What you will do
Only the count is wanted here: how many lines of the entries hold the string "August"?

Records to process

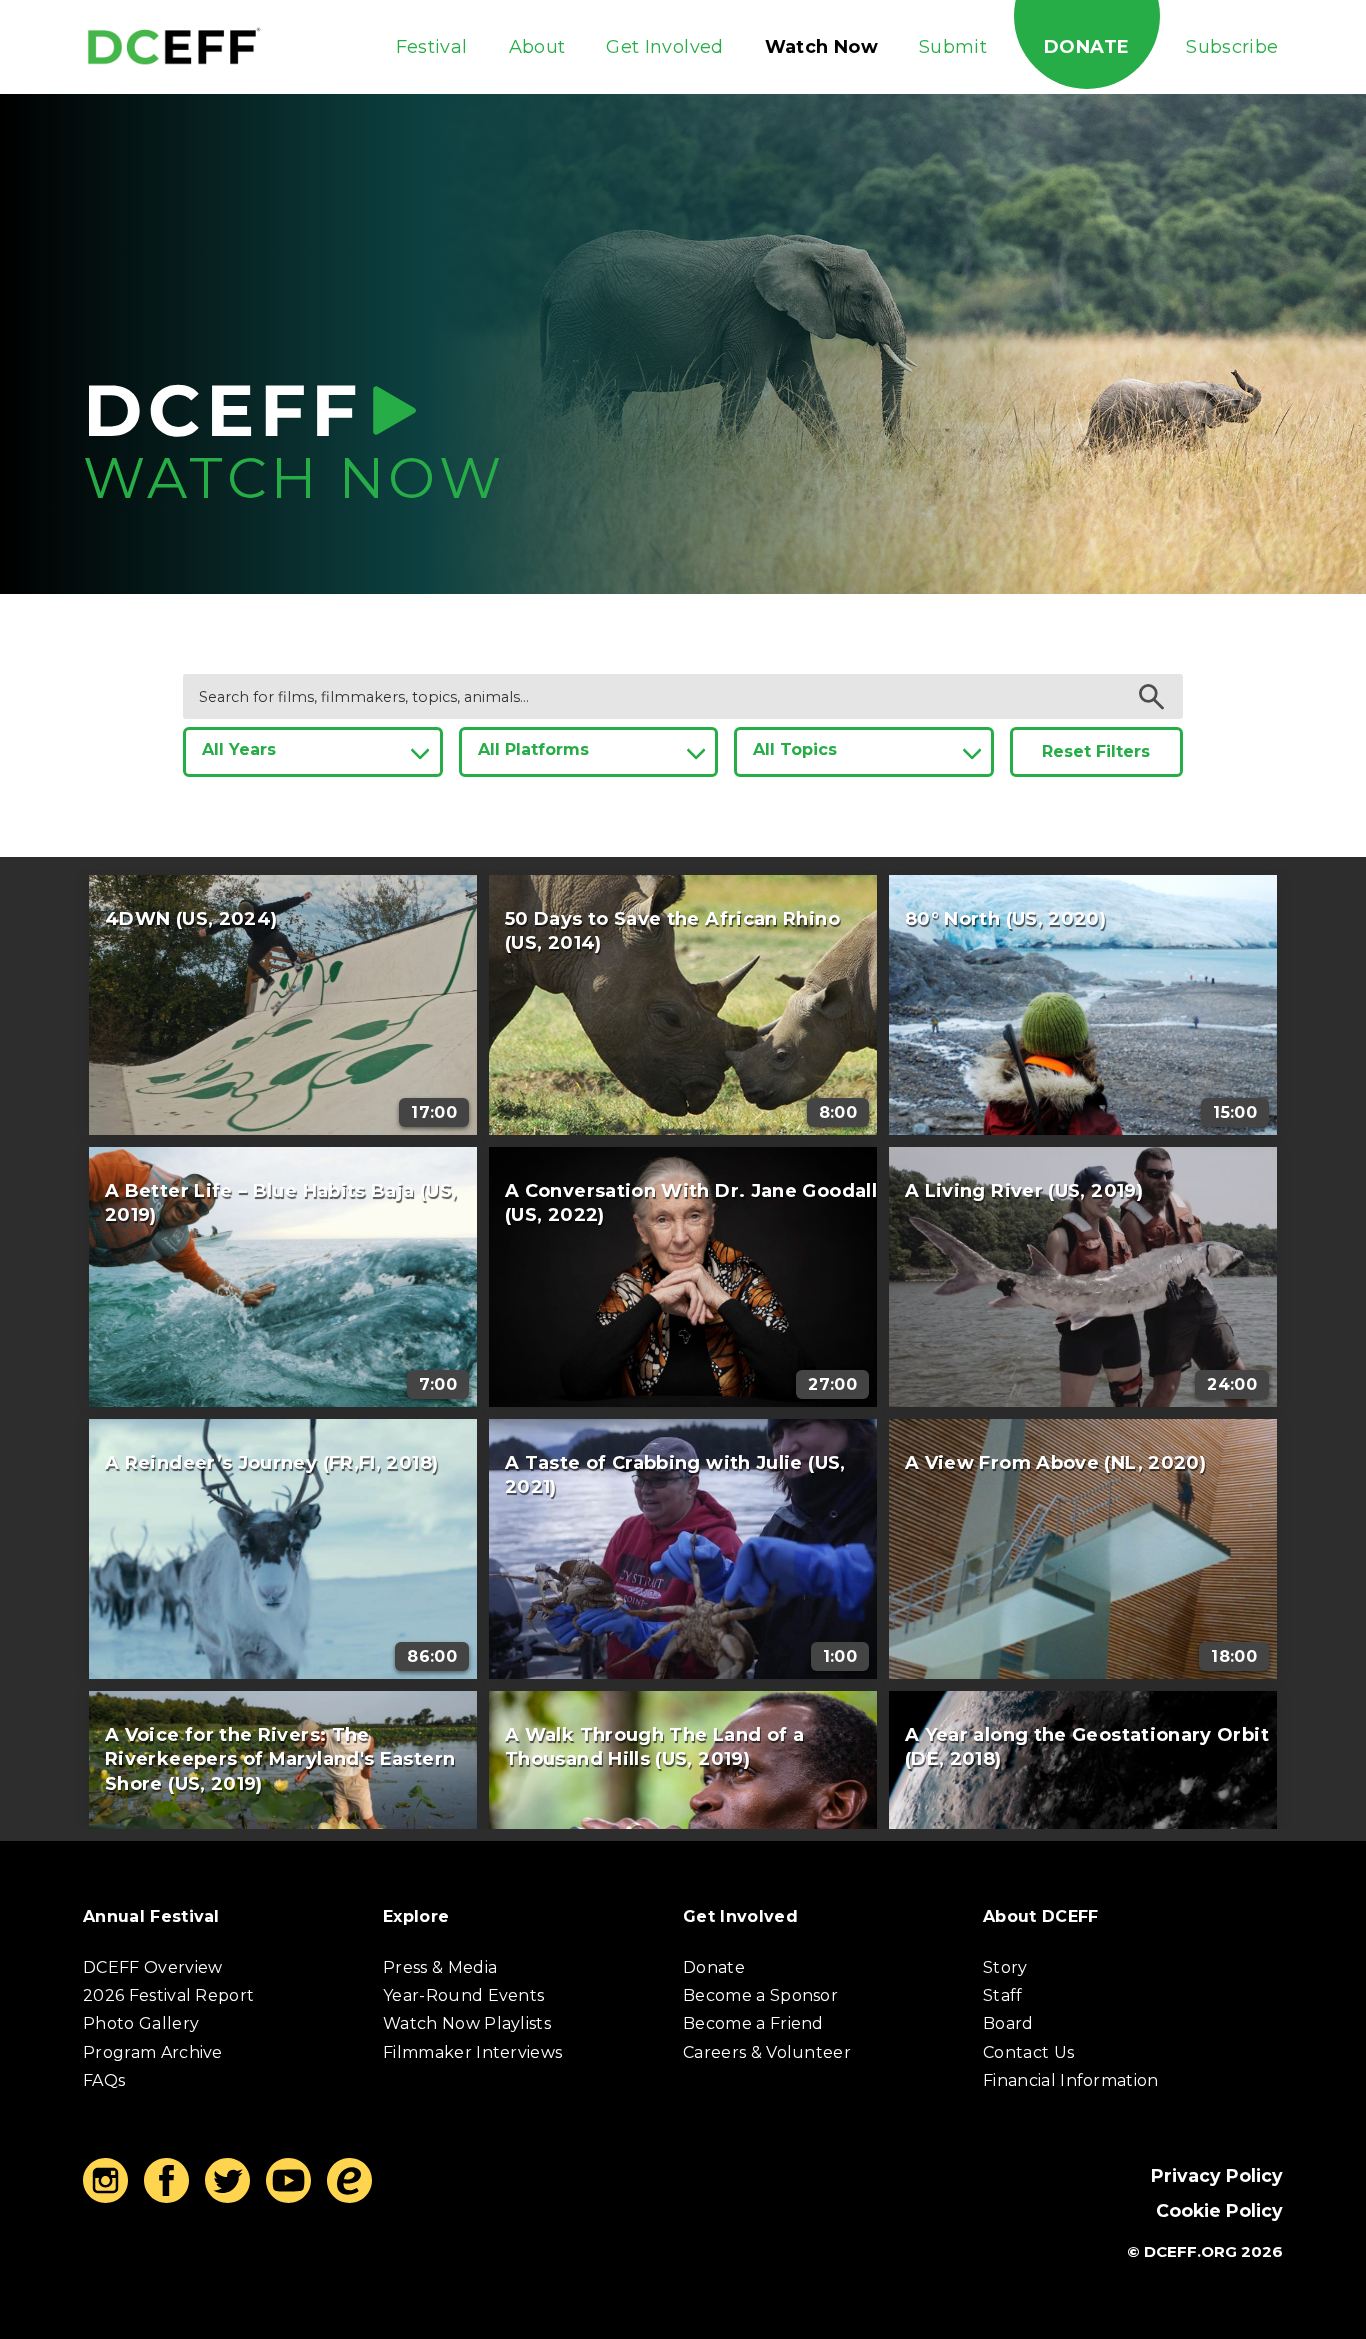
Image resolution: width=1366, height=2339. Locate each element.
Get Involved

--

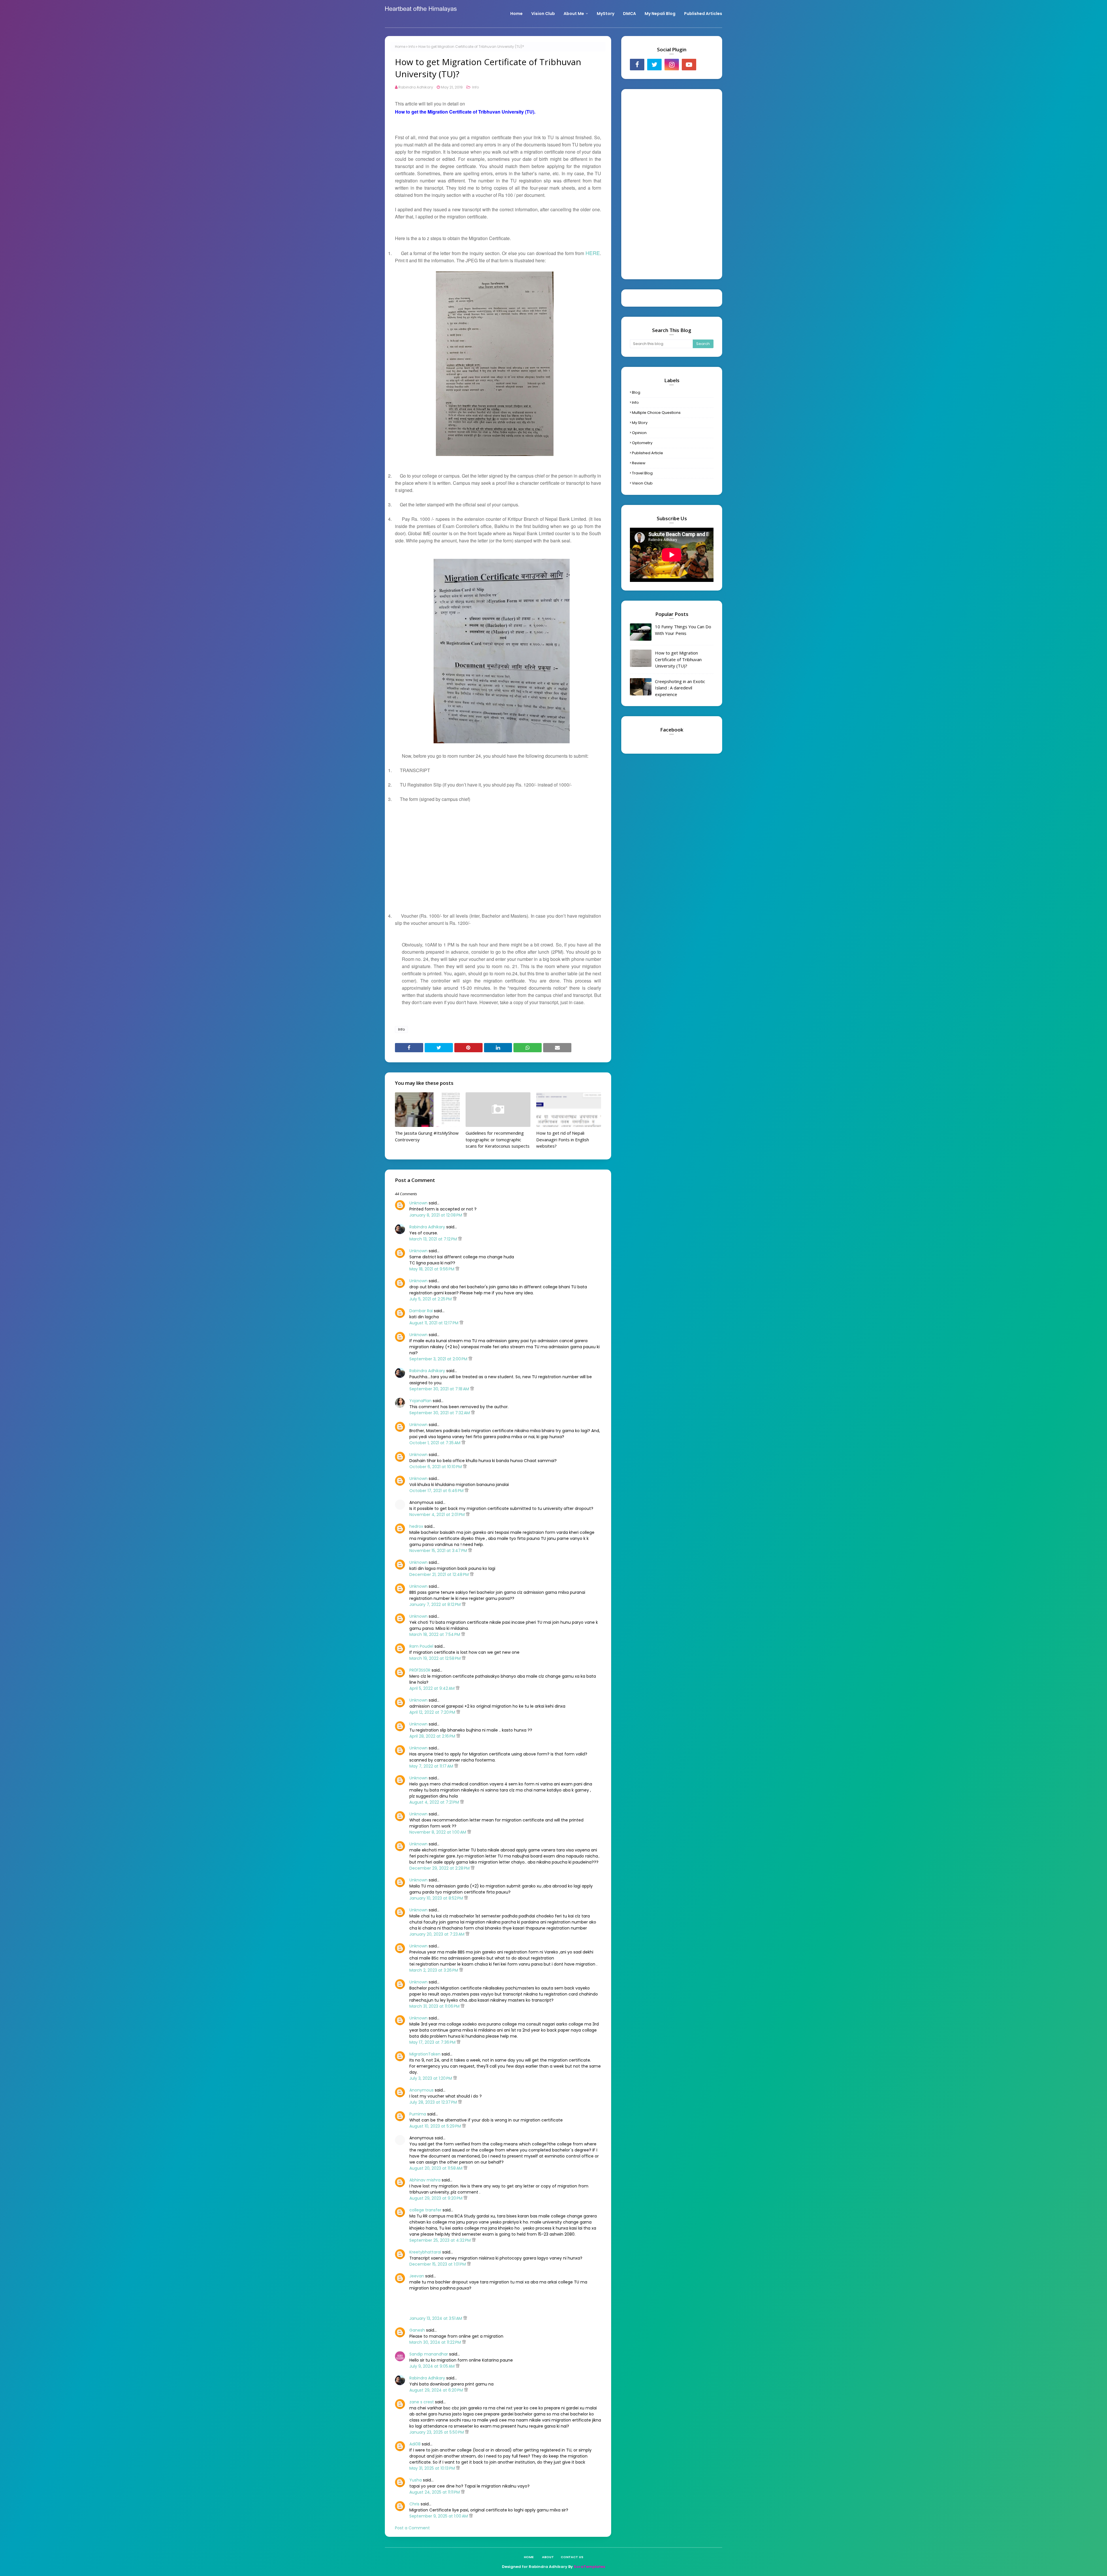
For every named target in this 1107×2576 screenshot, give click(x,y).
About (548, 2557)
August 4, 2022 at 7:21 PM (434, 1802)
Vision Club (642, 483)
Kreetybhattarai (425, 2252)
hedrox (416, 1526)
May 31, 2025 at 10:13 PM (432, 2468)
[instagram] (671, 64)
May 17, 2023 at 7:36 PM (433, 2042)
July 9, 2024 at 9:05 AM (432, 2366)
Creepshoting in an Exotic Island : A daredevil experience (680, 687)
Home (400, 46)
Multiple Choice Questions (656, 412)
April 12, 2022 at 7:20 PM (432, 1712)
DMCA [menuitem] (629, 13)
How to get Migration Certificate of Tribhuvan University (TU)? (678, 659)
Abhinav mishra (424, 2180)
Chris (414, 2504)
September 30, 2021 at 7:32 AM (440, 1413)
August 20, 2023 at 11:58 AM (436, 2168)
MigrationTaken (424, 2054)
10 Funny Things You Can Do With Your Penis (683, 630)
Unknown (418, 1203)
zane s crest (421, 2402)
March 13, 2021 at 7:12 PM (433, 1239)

Exercise result
2